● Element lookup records
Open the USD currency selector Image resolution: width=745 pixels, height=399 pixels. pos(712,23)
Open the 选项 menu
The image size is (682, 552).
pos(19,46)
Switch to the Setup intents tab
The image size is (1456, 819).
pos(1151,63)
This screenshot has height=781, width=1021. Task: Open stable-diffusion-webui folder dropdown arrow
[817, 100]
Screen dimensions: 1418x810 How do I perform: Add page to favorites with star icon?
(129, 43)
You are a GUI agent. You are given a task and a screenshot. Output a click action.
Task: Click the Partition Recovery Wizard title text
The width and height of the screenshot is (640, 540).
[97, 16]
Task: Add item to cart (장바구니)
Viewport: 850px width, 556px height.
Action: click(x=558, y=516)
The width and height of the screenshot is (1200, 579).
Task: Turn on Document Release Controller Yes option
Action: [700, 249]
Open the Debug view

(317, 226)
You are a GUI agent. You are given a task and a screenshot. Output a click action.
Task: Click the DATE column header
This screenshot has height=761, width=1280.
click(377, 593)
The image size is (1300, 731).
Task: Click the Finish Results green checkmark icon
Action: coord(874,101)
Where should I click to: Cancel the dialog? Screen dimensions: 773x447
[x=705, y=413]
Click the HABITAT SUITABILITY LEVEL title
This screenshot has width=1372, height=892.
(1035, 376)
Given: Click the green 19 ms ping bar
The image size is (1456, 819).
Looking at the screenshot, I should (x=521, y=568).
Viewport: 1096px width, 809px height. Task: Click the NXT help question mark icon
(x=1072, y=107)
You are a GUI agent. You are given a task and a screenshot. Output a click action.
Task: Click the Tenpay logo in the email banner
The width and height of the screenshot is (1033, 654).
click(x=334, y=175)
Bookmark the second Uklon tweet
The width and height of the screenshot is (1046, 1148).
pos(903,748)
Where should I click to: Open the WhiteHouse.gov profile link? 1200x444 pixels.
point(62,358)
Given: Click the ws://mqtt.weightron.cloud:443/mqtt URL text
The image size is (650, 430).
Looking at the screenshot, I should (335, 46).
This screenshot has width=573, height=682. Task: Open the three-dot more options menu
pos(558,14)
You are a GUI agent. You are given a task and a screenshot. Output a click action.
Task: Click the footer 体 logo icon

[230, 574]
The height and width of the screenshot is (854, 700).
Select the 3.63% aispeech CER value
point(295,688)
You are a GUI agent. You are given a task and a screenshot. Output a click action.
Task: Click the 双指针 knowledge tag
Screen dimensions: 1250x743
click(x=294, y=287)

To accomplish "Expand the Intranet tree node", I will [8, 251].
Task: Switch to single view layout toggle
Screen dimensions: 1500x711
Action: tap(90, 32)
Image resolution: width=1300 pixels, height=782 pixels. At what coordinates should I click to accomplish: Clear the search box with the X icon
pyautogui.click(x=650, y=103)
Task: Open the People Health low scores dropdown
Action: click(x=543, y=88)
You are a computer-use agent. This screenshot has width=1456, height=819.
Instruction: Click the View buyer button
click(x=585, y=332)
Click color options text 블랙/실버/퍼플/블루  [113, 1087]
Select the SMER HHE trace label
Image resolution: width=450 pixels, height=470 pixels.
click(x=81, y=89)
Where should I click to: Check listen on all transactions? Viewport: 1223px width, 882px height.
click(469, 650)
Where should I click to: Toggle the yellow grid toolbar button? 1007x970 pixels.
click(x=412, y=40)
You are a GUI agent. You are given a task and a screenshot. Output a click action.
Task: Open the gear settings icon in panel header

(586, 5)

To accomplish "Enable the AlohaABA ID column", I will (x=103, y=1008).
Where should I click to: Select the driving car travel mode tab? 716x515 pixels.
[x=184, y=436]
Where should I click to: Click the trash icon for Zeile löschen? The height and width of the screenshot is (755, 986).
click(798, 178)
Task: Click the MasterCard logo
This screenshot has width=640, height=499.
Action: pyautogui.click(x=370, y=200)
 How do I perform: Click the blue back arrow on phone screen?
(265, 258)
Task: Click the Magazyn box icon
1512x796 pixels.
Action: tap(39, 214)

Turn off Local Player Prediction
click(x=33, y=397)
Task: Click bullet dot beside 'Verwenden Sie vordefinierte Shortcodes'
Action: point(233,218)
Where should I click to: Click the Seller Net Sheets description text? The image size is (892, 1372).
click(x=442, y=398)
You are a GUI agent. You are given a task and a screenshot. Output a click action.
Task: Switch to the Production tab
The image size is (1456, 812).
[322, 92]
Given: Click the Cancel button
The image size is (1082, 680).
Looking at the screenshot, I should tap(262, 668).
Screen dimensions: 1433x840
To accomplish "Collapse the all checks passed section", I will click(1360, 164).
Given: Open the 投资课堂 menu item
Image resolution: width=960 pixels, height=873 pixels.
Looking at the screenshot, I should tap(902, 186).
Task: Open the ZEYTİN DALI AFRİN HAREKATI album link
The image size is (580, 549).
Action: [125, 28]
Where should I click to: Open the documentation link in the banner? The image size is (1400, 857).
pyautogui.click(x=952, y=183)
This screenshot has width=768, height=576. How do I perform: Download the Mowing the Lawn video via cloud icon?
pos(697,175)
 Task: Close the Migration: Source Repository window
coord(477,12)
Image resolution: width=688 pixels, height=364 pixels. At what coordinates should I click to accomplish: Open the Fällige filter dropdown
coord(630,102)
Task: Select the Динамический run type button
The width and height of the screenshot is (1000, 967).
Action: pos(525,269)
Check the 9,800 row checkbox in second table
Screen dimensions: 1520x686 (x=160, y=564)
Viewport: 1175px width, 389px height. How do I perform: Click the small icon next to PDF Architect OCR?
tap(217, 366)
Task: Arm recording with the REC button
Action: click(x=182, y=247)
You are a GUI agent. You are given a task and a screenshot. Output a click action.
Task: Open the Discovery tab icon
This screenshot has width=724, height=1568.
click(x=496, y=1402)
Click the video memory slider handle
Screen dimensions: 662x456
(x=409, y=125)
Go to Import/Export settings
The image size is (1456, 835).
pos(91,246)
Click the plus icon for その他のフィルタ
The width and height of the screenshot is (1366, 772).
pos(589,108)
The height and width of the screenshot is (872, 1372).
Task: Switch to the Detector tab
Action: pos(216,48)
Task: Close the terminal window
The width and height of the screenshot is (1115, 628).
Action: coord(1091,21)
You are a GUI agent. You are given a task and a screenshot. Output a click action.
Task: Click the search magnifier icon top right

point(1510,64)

● PROBLEM TO SOLVE
Copy out every line of the records above word for word.

● RESULT OF THIS EXERCISE
Open the USD currency selector Image resolution: width=745 pixels, height=399 pixels. pos(712,23)
Open the 选项 menu
The image size is (682, 552).
pos(19,46)
Switch to the Setup intents tab
The image size is (1456, 819).
pos(1151,63)
This screenshot has height=781, width=1021. Task: Open stable-diffusion-webui folder dropdown arrow
[817, 100]
Screen dimensions: 1418x810 How do I perform: Add page to favorites with star icon?
(129, 43)
You are a GUI agent. You are given a task and a screenshot. Output a click action.
Task: Click the Partition Recovery Wizard title text
The width and height of the screenshot is (640, 540).
[97, 16]
Task: Add item to cart (장바구니)
Viewport: 850px width, 556px height.
Action: click(x=558, y=516)
The width and height of the screenshot is (1200, 579).
Task: Turn on Document Release Controller Yes option
Action: [700, 249]
Open the Debug view

(317, 226)
You are a GUI agent. You are given a task and a screenshot. Output a click action.
Task: Click the DATE column header
This screenshot has height=761, width=1280.
click(377, 593)
The image size is (1300, 731).
Task: Click the Finish Results green checkmark icon
Action: coord(874,101)
Where should I click to: Cancel the dialog? Screen dimensions: 773x447
[x=705, y=413]
Click the HABITAT SUITABILITY LEVEL title
This screenshot has width=1372, height=892.
(1035, 376)
Given: Click the green 19 ms ping bar
The image size is (1456, 819).
Looking at the screenshot, I should (x=521, y=568).
Viewport: 1096px width, 809px height. Task: Click the NXT help question mark icon
(x=1072, y=107)
You are a GUI agent. You are given a task and a screenshot. Output a click action.
Task: Click the Tenpay logo in the email banner
The width and height of the screenshot is (1033, 654).
click(x=334, y=175)
Bookmark the second Uklon tweet
The width and height of the screenshot is (1046, 1148).
pos(903,748)
Where should I click to: Open the WhiteHouse.gov profile link? 1200x444 pixels.
point(62,358)
Given: Click the ws://mqtt.weightron.cloud:443/mqtt URL text
The image size is (650, 430).
Looking at the screenshot, I should (335, 46).
This screenshot has width=573, height=682. Task: Open the three-dot more options menu
pos(558,14)
You are a GUI agent. You are given a task and a screenshot. Output a click action.
Task: Click the footer 体 logo icon

[230, 574]
The height and width of the screenshot is (854, 700).
Select the 3.63% aispeech CER value
point(295,688)
You are a GUI agent. You are given a task and a screenshot. Output a click action.
Task: Click the 双指针 knowledge tag
Screen dimensions: 1250x743
click(x=294, y=287)

To accomplish "Expand the Intranet tree node", I will [8, 251].
Task: Switch to single view layout toggle
Screen dimensions: 1500x711
Action: tap(90, 32)
Image resolution: width=1300 pixels, height=782 pixels. At what coordinates should I click to accomplish: Clear the search box with the X icon
pyautogui.click(x=650, y=103)
Task: Open the People Health low scores dropdown
Action: click(x=543, y=88)
You are a computer-use agent. This screenshot has width=1456, height=819.
Instruction: Click the View buyer button
click(x=585, y=332)
Click color options text 블랙/실버/퍼플/블루  [113, 1087]
Select the SMER HHE trace label
Image resolution: width=450 pixels, height=470 pixels.
click(x=81, y=89)
Where should I click to: Check listen on all transactions? Viewport: 1223px width, 882px height.
click(469, 650)
Where should I click to: Toggle the yellow grid toolbar button? 1007x970 pixels.
click(x=412, y=40)
You are a GUI agent. You are given a task and a screenshot. Output a click action.
Task: Open the gear settings icon in panel header

(586, 5)

To accomplish "Enable the AlohaABA ID column", I will (x=103, y=1008).
Where should I click to: Select the driving car travel mode tab? 716x515 pixels.
[x=184, y=436]
Where should I click to: Click the trash icon for Zeile löschen? The height and width of the screenshot is (755, 986).
click(798, 178)
Task: Click the MasterCard logo
This screenshot has width=640, height=499.
Action: pyautogui.click(x=370, y=200)
 How do I perform: Click the blue back arrow on phone screen?
(265, 258)
Task: Click the Magazyn box icon
1512x796 pixels.
Action: tap(39, 214)

Turn off Local Player Prediction
click(x=33, y=397)
Task: Click bullet dot beside 'Verwenden Sie vordefinierte Shortcodes'
Action: point(233,218)
Where should I click to: Click the Seller Net Sheets description text? The image size is (892, 1372).
click(x=442, y=398)
You are a GUI agent. You are given a task and a screenshot. Output a click action.
Task: Switch to the Production tab
The image size is (1456, 812).
[322, 92]
Given: Click the Cancel button
The image size is (1082, 680).
Looking at the screenshot, I should tap(262, 668).
Screen dimensions: 1433x840
To accomplish "Collapse the all checks passed section", I will click(1360, 164).
Given: Open the 投资课堂 menu item
Image resolution: width=960 pixels, height=873 pixels.
Looking at the screenshot, I should tap(902, 186).
Task: Open the ZEYTİN DALI AFRİN HAREKATI album link
The image size is (580, 549).
Action: [125, 28]
Where should I click to: Open the documentation link in the banner? The image size is (1400, 857).
pyautogui.click(x=952, y=183)
This screenshot has width=768, height=576. How do I perform: Download the Mowing the Lawn video via cloud icon?
pos(697,175)
 Task: Close the Migration: Source Repository window
coord(477,12)
Image resolution: width=688 pixels, height=364 pixels. At what coordinates should I click to accomplish: Open the Fällige filter dropdown
coord(630,102)
Task: Select the Динамический run type button
The width and height of the screenshot is (1000, 967).
Action: pos(525,269)
Check the 9,800 row checkbox in second table
Screen dimensions: 1520x686 (x=160, y=564)
Viewport: 1175px width, 389px height. How do I perform: Click the small icon next to PDF Architect OCR?
tap(217, 366)
Task: Arm recording with the REC button
Action: click(x=182, y=247)
You are a GUI agent. You are given a task and a screenshot. Output a click action.
Task: Open the Discovery tab icon
This screenshot has width=724, height=1568.
click(x=496, y=1402)
Click the video memory slider handle
Screen dimensions: 662x456
(x=409, y=125)
Go to Import/Export settings
The image size is (1456, 835).
pos(91,246)
Click the plus icon for その他のフィルタ
The width and height of the screenshot is (1366, 772).
pos(589,108)
The height and width of the screenshot is (872, 1372).
Task: Switch to the Detector tab
Action: pos(216,48)
Task: Close the terminal window
The width and height of the screenshot is (1115, 628).
Action: coord(1091,21)
You are a GUI agent. You are given a task and a screenshot. Output a click action.
Task: Click the search magnifier icon top right

point(1510,64)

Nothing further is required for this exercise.